WASHINGTON — The stunning announcement that President Trump’s Russia-gate scandal was all but over came in a single sentence.
“The special counsel’s investigation did not find that the Trump campaign or anyone associated with it conspired or coordinated with Russia in its efforts to influence the 2016 U.S. presidential election.”
That was Attorney General William P. Barr’s central finding in a four-page summary of special counsel Robert S. Mueller’s two-year investigation into Russia’s sweeping interference in that election by a Kremlin cyberwar army that bombarded the U.S. internet with phony, incendiary stories to help elect Trump.
The president immediately embraced Mueller’s finding as a “total exoneration,” even though Barr reported that the veteran prosecutor reached no such conclusion.
On the issue of “obstruction of justice,” Barr said, “the special counsel states that ‘while this report does not conclude that the president committed a crime, it also does not exonerate him.’”
Undoubtedly, Mueller and Barr will be questioned about Mueller’s seemingly contradictory statement about obstruction of justice when the Democratic-run House Judiciary Committee, and other panels, eventually hold hearings on the special prosecutor’s report.
Others, however, have already begun to weigh in on the issue raised in the report.
Trump’s former personal lawyer, John Dowd, told Fox News Radio that it was “unprofessional” for Mueller “not to have made a clear determination that Trump should not be prosecuted for obstruction of justice,” The Washington Post reported Tuesday.
Barr pointed out in his summary that many, if not most, of Trump’s actions “took place in public view,” and that Mueller “recognized that ‘the evidence does not establish that the president was involved in an underlying crime related to Russian election interference.’”
That, Barr wrote, “bears upon the president’s intent with respect to obstruction.”
But that is an argument the attorney general will have to explain to committees in both houses of Congress before the Mueller report is laid to rest.
Meantime, in the wake of Mueller’s report, House Democrats “conceded Monday that the possibility of impeachment proceedings against Trump is over, at least for now,” the Post reported.
House Speaker Nancy Pelosi, after a Monday night Democratic strategy meeting, said there was too much focus on the Russia issue, which was drawing attention away from the party’s agenda.
“We need to focus on ... the promises we made during the campaign,” said Democratic Rep.
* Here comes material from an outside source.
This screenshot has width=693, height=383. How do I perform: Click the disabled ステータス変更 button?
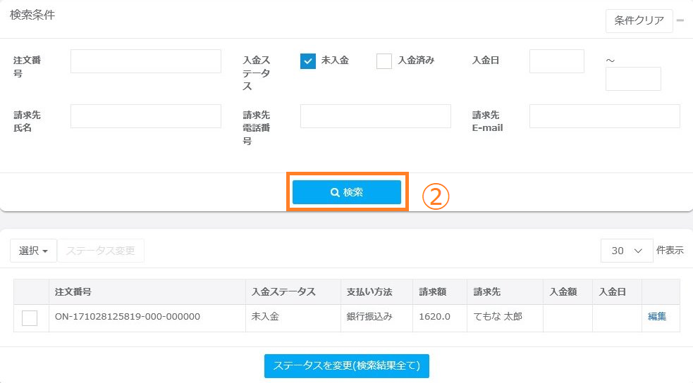[101, 251]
David N. Cicilline of Rhode Island, a member of the Judiciary Committee.
That seemed to be the position among Republicans, too.
Republican Sens. Susan Collins of Maine and Mitt Romney of Utah, among others, said any further talk of impeachment should end in the wake of Mueller’s report.
“Certainly, with regards to Russia, interference or collaboration with the Trump campaign or the president himself, that issue is taken off the table,” Romney told reporters Monday.
Romney also agreed with Barr’s argument about the obstruction of justice charge raised against Trump in the Mueller report.
“The attorney general pointed out the obvious, which is, if there’s no underlying crime, it’s very difficult to make a case for an obstruction of justice looking into the absence of a crime,” he said.
But one major part of Mueller’s exhaustive investigation should not be laid aside, and that is Vladimir Putin’s war on our presidential elections.
Congress needs to reopen that scandal, bring in the leadership of our major intelligence agencies, as well the Russian participants who created the fake stories that were injected into the bloodstream of America’s social media to influence our elections and voters.
The CBS program “60 Minutes” interviewed some of them on the air, telling viewers how Russia operated an immense operation to hoodwink America’s electorate.
Putin got away with it, and he’s planning to do it again in 2020.